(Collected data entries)
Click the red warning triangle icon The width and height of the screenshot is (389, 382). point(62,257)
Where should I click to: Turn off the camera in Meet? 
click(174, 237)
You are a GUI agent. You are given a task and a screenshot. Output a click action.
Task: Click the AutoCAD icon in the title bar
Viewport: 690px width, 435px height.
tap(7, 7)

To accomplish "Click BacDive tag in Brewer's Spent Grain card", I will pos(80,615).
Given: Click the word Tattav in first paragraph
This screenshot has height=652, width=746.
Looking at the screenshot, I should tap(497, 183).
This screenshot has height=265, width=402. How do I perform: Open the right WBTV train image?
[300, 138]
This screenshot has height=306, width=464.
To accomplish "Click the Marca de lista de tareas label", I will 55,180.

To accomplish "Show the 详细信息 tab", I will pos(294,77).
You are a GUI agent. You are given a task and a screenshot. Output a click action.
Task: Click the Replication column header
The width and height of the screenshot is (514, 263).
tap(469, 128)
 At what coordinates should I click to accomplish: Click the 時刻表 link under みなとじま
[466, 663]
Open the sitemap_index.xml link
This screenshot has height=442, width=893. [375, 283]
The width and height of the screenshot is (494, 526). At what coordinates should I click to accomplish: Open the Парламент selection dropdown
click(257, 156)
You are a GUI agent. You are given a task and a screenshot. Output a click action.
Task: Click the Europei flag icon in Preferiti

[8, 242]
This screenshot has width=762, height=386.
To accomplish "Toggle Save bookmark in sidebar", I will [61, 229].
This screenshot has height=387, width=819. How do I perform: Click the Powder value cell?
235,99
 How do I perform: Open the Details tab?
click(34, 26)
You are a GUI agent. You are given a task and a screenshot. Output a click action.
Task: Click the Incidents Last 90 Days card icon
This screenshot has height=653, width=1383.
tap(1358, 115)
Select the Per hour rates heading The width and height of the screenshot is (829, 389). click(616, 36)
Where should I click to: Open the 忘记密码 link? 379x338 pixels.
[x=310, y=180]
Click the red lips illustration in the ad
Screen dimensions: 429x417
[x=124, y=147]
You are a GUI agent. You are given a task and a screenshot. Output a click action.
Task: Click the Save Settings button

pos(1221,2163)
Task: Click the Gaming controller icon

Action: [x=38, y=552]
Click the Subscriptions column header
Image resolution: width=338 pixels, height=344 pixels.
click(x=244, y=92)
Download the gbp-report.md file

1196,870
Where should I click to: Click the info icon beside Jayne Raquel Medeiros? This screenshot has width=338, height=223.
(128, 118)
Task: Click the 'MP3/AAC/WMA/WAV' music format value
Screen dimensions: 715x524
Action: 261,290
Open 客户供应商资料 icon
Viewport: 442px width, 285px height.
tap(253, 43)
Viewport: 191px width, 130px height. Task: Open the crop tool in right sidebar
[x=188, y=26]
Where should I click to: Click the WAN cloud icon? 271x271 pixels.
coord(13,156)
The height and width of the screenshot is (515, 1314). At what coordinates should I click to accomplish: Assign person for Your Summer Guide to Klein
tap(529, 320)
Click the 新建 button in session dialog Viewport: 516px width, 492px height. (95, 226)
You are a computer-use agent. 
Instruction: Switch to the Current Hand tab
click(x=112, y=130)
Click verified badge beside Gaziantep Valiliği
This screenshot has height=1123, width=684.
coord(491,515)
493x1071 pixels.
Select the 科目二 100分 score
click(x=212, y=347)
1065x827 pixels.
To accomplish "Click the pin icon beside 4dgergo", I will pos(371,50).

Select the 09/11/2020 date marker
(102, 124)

## Task description
Transcribe every entry word for word.

## Task result
Click the red warning triangle icon The width and height of the screenshot is (389, 382). point(62,257)
Where should I click to: Turn off the camera in Meet? 
click(174, 237)
You are a GUI agent. You are given a task and a screenshot. Output a click action.
Task: Click the AutoCAD icon in the title bar
Viewport: 690px width, 435px height.
tap(7, 7)

To accomplish "Click BacDive tag in Brewer's Spent Grain card", I will pos(80,615).
Given: Click the word Tattav in first paragraph
This screenshot has height=652, width=746.
Looking at the screenshot, I should tap(497, 183).
This screenshot has height=265, width=402. How do I perform: Open the right WBTV train image?
[300, 138]
This screenshot has height=306, width=464.
To accomplish "Click the Marca de lista de tareas label", I will 55,180.

To accomplish "Show the 详细信息 tab", I will pos(294,77).
You are a GUI agent. You are given a task and a screenshot. Output a click action.
Task: Click the Replication column header
The width and height of the screenshot is (514, 263).
tap(469, 128)
 At what coordinates should I click to accomplish: Click the 時刻表 link under みなとじま
[466, 663]
Open the sitemap_index.xml link
This screenshot has height=442, width=893. [375, 283]
The width and height of the screenshot is (494, 526). At what coordinates should I click to accomplish: Open the Парламент selection dropdown
click(257, 156)
You are a GUI agent. You are given a task and a screenshot. Output a click action.
Task: Click the Europei flag icon in Preferiti

[8, 242]
This screenshot has width=762, height=386.
To accomplish "Toggle Save bookmark in sidebar", I will [61, 229].
This screenshot has height=387, width=819. How do I perform: Click the Powder value cell?
235,99
 How do I perform: Open the Details tab?
click(34, 26)
You are a GUI agent. You are given a task and a screenshot. Output a click action.
Task: Click the Incidents Last 90 Days card icon
This screenshot has height=653, width=1383.
tap(1358, 115)
Select the Per hour rates heading The width and height of the screenshot is (829, 389). click(616, 36)
Where should I click to: Open the 忘记密码 link? 379x338 pixels.
[x=310, y=180]
Click the red lips illustration in the ad
Screen dimensions: 429x417
[x=124, y=147]
You are a GUI agent. You are given a task and a screenshot. Output a click action.
Task: Click the Save Settings button

pos(1221,2163)
Task: Click the Gaming controller icon

Action: [x=38, y=552]
Click the Subscriptions column header
Image resolution: width=338 pixels, height=344 pixels.
click(x=244, y=92)
Download the gbp-report.md file

1196,870
Where should I click to: Click the info icon beside Jayne Raquel Medeiros? This screenshot has width=338, height=223.
(128, 118)
Task: Click the 'MP3/AAC/WMA/WAV' music format value
Screen dimensions: 715x524
Action: 261,290
Open 客户供应商资料 icon
Viewport: 442px width, 285px height.
tap(253, 43)
Viewport: 191px width, 130px height. Task: Open the crop tool in right sidebar
[x=188, y=26]
Where should I click to: Click the WAN cloud icon? 271x271 pixels.
coord(13,156)
The height and width of the screenshot is (515, 1314). At what coordinates should I click to accomplish: Assign person for Your Summer Guide to Klein
tap(529, 320)
Click the 新建 button in session dialog Viewport: 516px width, 492px height. (95, 226)
You are a computer-use agent. 
Instruction: Switch to the Current Hand tab
click(x=112, y=130)
Click verified badge beside Gaziantep Valiliği
This screenshot has height=1123, width=684.
coord(491,515)
493x1071 pixels.
Select the 科目二 100分 score
click(x=212, y=347)
1065x827 pixels.
To accomplish "Click the pin icon beside 4dgergo", I will pos(371,50).

Select the 09/11/2020 date marker
(102, 124)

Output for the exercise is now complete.